Ordered that the order is reversed, on the law, with costs, the defendant's motion for summary judgment is granted, and the complaint is dismissed.
The plaintiffs brought this action to recover damages for personal injuries sustained by the infant plaintiff, who fell while playing dodgeball during a physical education class. According to the infant plaintiff, he fell because of the slippery condition of the gymnasium floor.

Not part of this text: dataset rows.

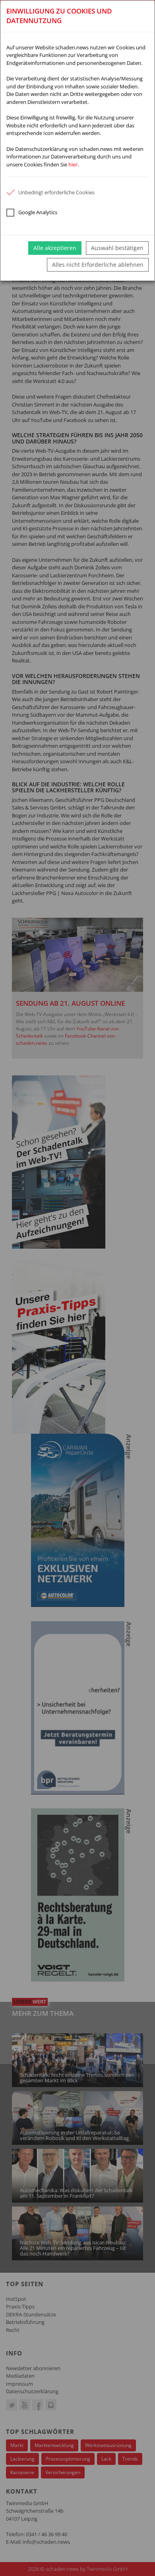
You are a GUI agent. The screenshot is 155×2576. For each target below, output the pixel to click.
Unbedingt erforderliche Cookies (56, 192)
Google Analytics (37, 212)
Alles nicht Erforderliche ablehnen (97, 264)
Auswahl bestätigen (117, 248)
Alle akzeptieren (54, 248)
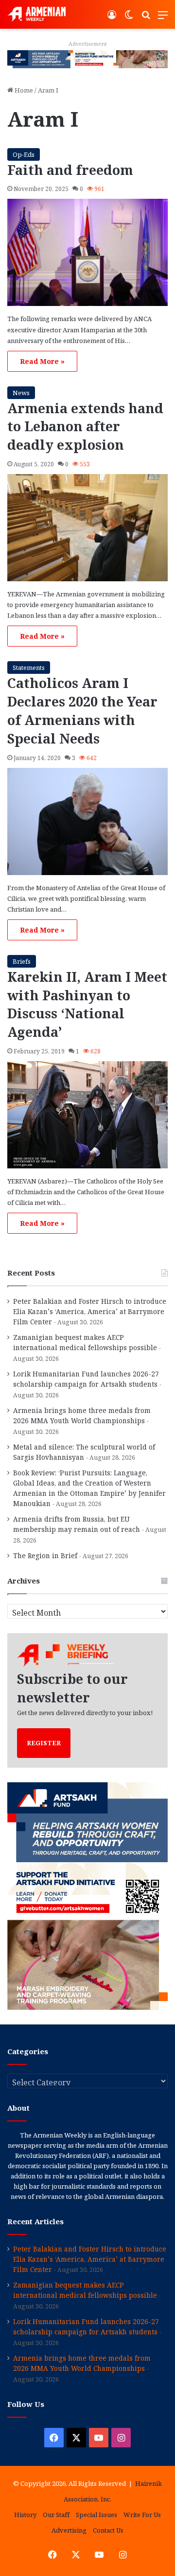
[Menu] (163, 18)
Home (23, 90)
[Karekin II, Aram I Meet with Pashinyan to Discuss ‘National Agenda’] (87, 1114)
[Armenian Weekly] (36, 14)
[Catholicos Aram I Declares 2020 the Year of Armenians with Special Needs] (87, 821)
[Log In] (112, 18)
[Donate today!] (87, 58)
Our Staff (56, 2514)
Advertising (69, 2530)
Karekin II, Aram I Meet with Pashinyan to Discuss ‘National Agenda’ (87, 1004)
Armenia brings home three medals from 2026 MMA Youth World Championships (82, 1415)
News (21, 392)
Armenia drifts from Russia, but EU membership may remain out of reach (76, 1524)
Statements (29, 667)
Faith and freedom (70, 170)
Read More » (42, 361)
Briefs (22, 961)
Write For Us (142, 2514)
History (25, 2514)
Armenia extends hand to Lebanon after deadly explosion (85, 426)
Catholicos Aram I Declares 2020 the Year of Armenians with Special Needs (82, 710)
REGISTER (44, 1742)
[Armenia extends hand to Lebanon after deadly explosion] (87, 527)
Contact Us (108, 2530)
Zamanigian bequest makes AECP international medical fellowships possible (85, 1342)
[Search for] (146, 18)
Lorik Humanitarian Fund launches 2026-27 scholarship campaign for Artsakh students (86, 1379)
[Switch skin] (129, 18)
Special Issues (96, 2514)
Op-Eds (24, 154)
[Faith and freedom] (87, 252)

The Supreme Court improperly denied the defendant's motion for summary judgment. This Court has previously held that "`[t]he fact that a floor is slippery by reason of its smoothness or polish, in the absence of a negligent application of wax or polish, does not give rise to a cause of action or give rise to an inference of negligence'" ( Pizzi v. Bradlee's Div. of Stop Shop, 172 A.D.2d 504, 505-506, quoting Silver v. Brodsky, 112 A.D.2d 213, 214; see, Galler v. Prudential Ins. Co., 63 N.Y.2d 637). Since there is no evidence in the record that the wax that was allegedly applied to the gymnasium floor was negligently applied, the defendant's motion for summary judgment should have been granted (Pizzi v. Bradlee's Div. of Stop Shop, supra). Moreover, there is no evidence in the record of negligent supervision ( see, Tobin v. Hewlett Branch Athletes, 2 A.D.2d 758). Sullivan, J.P., Copertino, Santucci and Goldstein, JJ., concur.